→ **WRITTEN INSTRUCTION**:
Copy the entries below word for word, from the first line up to and including the line that contains "Collapse is located".

→ **INPUT**:

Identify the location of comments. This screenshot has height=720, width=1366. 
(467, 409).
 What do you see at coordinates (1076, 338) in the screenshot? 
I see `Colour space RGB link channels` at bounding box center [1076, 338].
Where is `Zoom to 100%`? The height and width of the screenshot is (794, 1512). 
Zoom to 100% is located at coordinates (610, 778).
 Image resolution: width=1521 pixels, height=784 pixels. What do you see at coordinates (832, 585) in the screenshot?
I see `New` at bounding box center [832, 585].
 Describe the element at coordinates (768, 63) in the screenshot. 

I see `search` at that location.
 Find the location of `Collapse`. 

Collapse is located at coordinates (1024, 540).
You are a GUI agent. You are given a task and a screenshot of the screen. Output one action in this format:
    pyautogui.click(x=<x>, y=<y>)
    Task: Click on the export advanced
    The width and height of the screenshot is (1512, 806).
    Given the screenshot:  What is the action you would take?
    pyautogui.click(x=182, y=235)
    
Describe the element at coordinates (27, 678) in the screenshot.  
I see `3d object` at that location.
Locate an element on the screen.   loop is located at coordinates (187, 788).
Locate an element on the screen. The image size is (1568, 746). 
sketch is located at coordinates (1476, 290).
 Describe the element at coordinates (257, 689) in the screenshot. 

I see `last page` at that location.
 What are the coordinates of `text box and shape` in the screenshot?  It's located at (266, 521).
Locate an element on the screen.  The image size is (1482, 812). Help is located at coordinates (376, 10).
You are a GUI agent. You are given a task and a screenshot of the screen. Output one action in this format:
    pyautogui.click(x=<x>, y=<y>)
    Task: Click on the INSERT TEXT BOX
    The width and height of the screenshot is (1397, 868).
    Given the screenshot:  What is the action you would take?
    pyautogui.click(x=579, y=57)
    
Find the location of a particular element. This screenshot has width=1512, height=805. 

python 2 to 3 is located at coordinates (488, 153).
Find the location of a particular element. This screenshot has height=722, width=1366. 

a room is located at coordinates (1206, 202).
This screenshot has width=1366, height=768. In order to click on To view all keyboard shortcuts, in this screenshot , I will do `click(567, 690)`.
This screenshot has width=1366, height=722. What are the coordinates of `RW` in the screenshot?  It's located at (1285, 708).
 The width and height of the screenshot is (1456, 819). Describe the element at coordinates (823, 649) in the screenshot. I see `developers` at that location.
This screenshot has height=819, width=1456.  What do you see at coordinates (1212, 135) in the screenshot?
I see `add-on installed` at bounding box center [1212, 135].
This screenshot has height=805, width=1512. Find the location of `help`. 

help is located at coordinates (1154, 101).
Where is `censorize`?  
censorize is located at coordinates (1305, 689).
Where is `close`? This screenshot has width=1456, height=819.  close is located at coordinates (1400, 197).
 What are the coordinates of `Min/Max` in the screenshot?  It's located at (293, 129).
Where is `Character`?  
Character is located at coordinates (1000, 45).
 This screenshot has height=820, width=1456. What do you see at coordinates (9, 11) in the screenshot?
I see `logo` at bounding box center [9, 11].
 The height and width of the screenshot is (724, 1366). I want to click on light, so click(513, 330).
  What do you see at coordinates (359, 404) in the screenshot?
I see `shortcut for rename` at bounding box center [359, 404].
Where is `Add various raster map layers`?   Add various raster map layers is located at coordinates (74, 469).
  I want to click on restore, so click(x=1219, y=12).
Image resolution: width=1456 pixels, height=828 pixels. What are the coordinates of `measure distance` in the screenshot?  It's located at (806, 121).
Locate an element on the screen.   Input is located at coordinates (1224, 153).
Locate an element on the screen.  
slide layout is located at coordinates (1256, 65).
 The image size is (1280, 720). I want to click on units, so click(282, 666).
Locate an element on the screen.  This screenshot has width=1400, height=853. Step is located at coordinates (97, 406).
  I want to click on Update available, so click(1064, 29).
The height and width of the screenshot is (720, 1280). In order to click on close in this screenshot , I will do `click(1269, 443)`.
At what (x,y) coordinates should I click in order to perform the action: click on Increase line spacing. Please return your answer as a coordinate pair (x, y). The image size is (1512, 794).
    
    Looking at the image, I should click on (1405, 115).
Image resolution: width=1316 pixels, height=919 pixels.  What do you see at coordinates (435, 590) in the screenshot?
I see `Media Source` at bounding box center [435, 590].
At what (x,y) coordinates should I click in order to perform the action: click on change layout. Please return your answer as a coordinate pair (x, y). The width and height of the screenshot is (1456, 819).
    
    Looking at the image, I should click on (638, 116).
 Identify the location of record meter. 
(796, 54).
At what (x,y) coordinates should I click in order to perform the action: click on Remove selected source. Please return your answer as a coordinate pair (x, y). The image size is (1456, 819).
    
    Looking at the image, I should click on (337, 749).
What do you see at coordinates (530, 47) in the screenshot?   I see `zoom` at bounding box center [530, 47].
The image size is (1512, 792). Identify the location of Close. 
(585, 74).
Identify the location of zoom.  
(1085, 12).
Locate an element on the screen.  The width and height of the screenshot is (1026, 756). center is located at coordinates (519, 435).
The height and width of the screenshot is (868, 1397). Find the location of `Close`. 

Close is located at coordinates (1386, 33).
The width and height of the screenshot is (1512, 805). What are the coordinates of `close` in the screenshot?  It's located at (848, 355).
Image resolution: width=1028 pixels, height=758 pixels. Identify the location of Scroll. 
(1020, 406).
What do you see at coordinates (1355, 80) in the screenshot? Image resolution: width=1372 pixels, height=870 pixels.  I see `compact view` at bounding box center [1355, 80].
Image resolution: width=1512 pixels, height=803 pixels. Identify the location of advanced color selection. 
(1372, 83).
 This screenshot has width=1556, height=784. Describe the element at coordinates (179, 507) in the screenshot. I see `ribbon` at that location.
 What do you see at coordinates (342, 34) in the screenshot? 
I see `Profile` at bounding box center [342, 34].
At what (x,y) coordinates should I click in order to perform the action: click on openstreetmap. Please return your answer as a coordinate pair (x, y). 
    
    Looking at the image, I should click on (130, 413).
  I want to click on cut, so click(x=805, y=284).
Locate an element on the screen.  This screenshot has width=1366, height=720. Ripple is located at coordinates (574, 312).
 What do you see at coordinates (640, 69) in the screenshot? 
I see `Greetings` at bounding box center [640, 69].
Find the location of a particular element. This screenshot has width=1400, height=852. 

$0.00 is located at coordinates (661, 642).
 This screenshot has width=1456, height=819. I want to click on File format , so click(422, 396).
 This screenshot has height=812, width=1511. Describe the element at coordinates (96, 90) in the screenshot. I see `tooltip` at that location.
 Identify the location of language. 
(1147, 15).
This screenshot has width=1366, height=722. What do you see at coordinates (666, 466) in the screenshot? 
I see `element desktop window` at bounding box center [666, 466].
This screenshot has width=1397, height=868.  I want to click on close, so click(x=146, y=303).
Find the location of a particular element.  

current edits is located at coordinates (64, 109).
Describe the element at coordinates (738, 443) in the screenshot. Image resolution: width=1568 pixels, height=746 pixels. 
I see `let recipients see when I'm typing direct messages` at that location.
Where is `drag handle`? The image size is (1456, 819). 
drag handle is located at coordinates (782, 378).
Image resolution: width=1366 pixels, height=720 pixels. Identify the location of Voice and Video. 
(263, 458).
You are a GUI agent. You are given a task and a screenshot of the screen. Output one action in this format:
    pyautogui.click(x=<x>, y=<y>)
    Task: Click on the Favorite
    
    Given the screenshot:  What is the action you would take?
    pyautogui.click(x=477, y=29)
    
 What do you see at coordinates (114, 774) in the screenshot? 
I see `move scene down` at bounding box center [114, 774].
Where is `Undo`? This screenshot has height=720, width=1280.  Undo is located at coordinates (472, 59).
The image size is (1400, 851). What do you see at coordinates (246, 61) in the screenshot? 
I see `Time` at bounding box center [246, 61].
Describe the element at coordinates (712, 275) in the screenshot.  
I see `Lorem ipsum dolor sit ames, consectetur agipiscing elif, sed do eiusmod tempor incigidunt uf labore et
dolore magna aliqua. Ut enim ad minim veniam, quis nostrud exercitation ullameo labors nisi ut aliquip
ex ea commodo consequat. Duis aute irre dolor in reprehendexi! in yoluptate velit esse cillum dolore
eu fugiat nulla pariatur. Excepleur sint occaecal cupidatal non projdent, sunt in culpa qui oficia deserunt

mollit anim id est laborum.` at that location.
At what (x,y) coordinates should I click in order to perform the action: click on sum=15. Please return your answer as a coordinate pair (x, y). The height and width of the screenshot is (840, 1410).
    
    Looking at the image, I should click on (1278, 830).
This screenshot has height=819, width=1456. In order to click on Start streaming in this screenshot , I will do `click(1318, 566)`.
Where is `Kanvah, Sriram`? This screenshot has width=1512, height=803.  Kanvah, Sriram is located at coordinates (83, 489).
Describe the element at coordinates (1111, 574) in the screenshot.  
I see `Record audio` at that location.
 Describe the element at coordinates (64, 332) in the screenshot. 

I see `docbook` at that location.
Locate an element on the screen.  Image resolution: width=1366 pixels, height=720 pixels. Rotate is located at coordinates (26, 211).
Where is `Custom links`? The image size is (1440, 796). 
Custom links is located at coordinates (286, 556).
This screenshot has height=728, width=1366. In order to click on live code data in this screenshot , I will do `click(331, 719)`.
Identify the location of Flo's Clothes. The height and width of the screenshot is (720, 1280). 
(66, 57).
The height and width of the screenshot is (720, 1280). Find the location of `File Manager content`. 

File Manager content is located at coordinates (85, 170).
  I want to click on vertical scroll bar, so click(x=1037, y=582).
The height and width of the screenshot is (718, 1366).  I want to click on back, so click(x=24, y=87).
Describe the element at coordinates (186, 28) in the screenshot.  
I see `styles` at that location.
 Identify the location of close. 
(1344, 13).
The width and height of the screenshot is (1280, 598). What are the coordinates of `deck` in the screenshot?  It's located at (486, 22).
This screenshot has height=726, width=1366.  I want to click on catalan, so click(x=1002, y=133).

→ **THE OUTPUT**:
Identify the location of comments. This screenshot has height=720, width=1366. 
(467, 409).
 What do you see at coordinates (1076, 338) in the screenshot? 
I see `Colour space RGB link channels` at bounding box center [1076, 338].
Where is `Zoom to 100%`? The height and width of the screenshot is (794, 1512). 
Zoom to 100% is located at coordinates (610, 778).
 Image resolution: width=1521 pixels, height=784 pixels. What do you see at coordinates (832, 585) in the screenshot?
I see `New` at bounding box center [832, 585].
 Describe the element at coordinates (768, 63) in the screenshot. 

I see `search` at that location.
 Find the location of `Collapse`. 

Collapse is located at coordinates (1024, 540).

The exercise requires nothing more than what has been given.